Diretora da Vogue Brasil demite-se por ter feito humor com a escravatura

por RTP
Cartaz publicitário da revista Vogue, em 1996 Simon Kwong, Reuters

A diretora da edição brasileira da revista de moda Vogue pediu a demissão, depois de terem sido publicadas fotografias do seu 50º aniversário, que evocavam representações da escravidão colonial.

As imagens mostram Donata Meirelles, de etnia branca, sentada num cadeirão que se assemelha a um trono, com quatro mulheres negras vestidas de branco a seu lado, na sua festa de aniversário na Bahia, região do Brasil com a mais numerosa população negra.

Os críticos comparam as roupas brancas aos uniformes usados por escravos domésticos, e apontam para a semelhança do cadeirão onde Donata estava sentada com a “cadeira de sinhá”, uma cadeira ornamentada para os donos dos escravos.

“As mulheres negras foram usadas como objetos para criar uma cena exótica”, afirmou Stephanie Ribeiro, a autora da coluna #BlackGirlMagic na edição brasileira da revista feminina Marie Claire. “É uma reminiscência do colonialismo e romantiza aqueles tempos. Ela recriou a imagem de que os brancos são superiores e os negros são desumanizados ”, acrescentou.

Uma cantora reconhecida no Brasil, Elza Soares, escreveu no Instagram: “Pense em quanto pode magoar as pessoas, as suas memórias, e no seu sofrimento, quando escolhe um tema para animar um momento feliz da sua vida.”

Um utilizador do Instagram justapôs a fotografia de Donata com uma imagem de arquivo de uma mulher da família Costa Carvalho num cadeirão, com dois escravos a seu lado.

“A primeira é de 1860. A segunda é, na verdade, de 2019”, escreveu.

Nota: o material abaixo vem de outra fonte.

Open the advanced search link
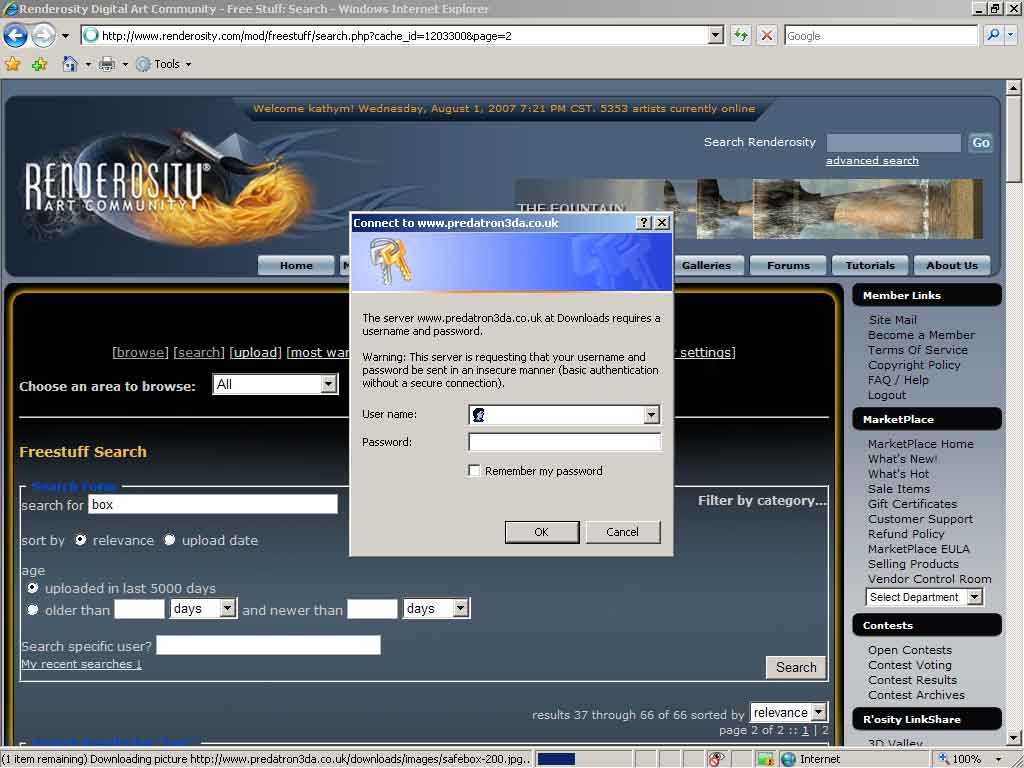coord(872,161)
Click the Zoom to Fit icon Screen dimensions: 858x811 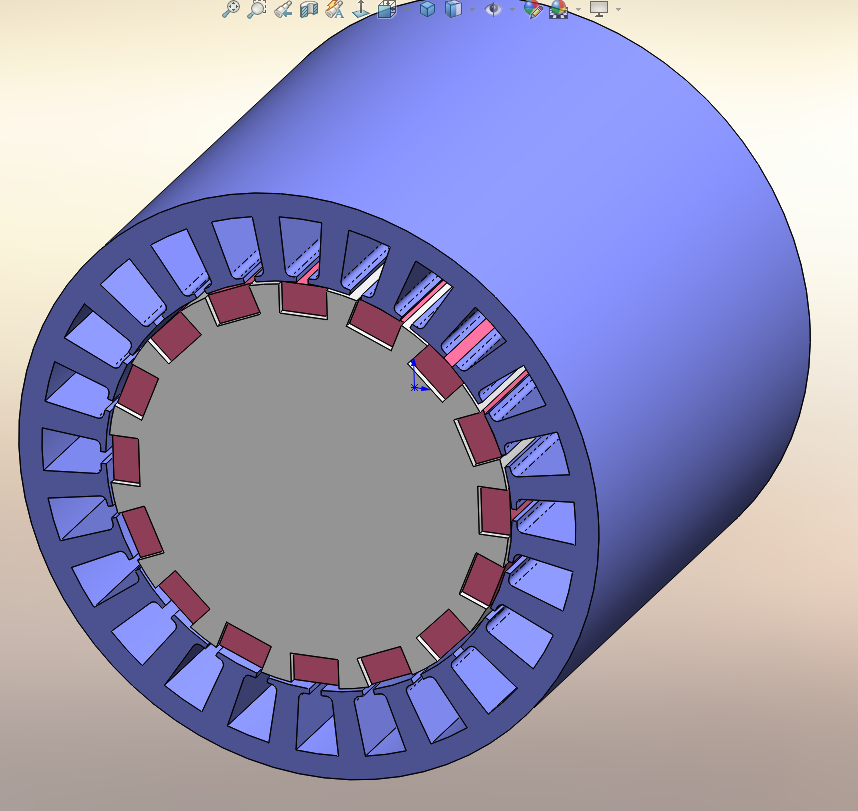tap(231, 9)
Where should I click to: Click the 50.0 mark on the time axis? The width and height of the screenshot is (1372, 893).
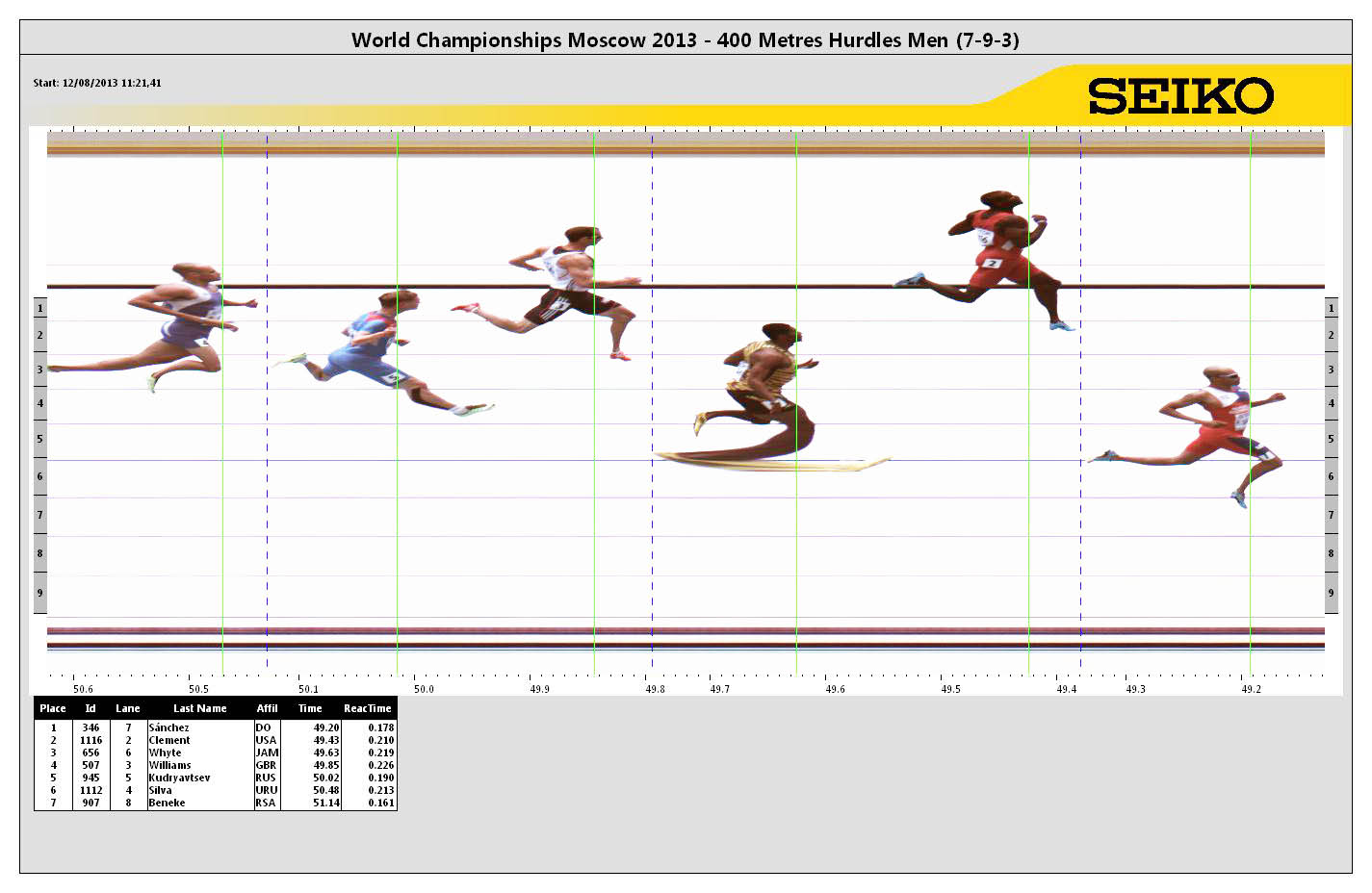[x=424, y=689]
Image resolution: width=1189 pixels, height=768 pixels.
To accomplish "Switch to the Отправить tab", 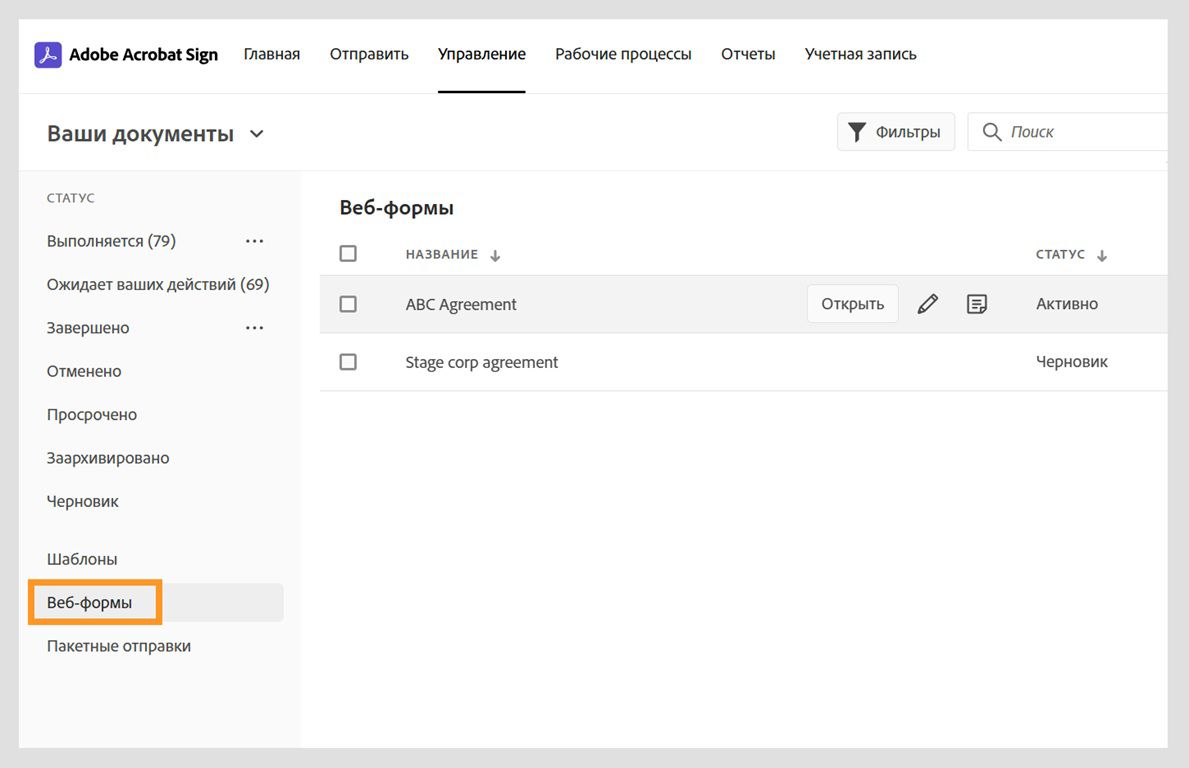I will tap(369, 54).
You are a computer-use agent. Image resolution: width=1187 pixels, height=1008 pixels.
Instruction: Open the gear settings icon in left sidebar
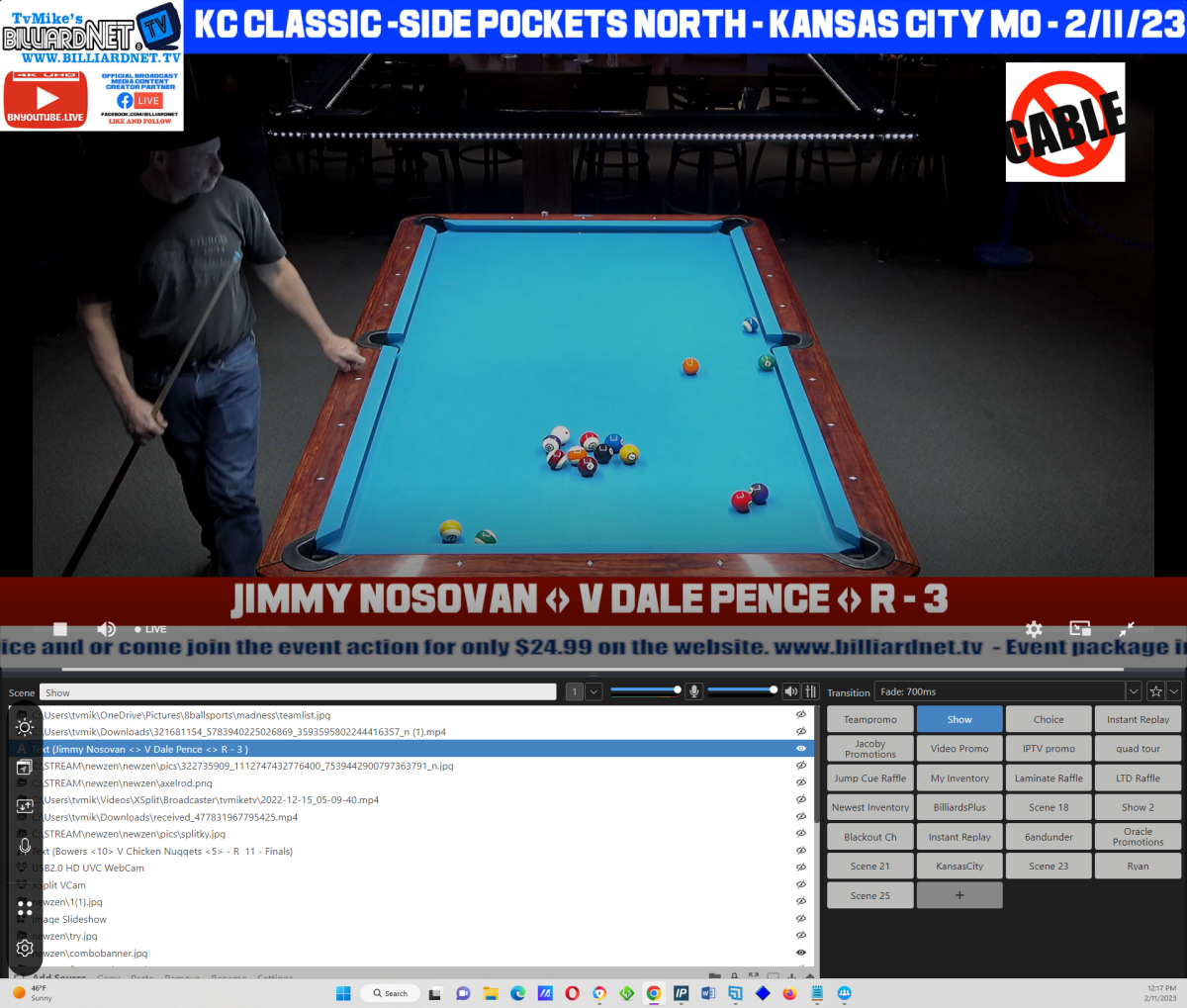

No dia a seguir à festa, Meirelles respondeu às críticas no Instagram afirmando que o cadeirão era um artefacto que representa o folcore religioso afro-brasileiro e que as roupas eram trajes tradicionais das festas da Bahia. “Mesmo assim, sinto muito se causei uma impressão errada”, disse.

Na quarta-feira, Donata demitiu-se do seu cargo na Vogue.
Numa declaração no Instagram, a revista escreveu: “A Vogue Brasil lamenta profundamente o que aconteceu e espera que a discussão gerada sirva de aprendizagem”. A Vogue disse que estava a criar um grupo de ativistas e académicos para ajudar na criação de conteúdos para o combate às desigualdades.

Mas o movimento não foi aceite por Stephanie Ribeiro. “Deveriam contratar pessoas negras para trabalhar na Vogue Brasil, e não criar um fórum para ativistas negros agirem como babysitters, ao explicar o que é racista e o que não é”, disse.

Mais de metade da população brasileira é negra ou miscigenada, e a revista Vogue foi a primeira a fotografar mulheres negras para a capa em 2011 – 36 anos depois do lançamento da revista.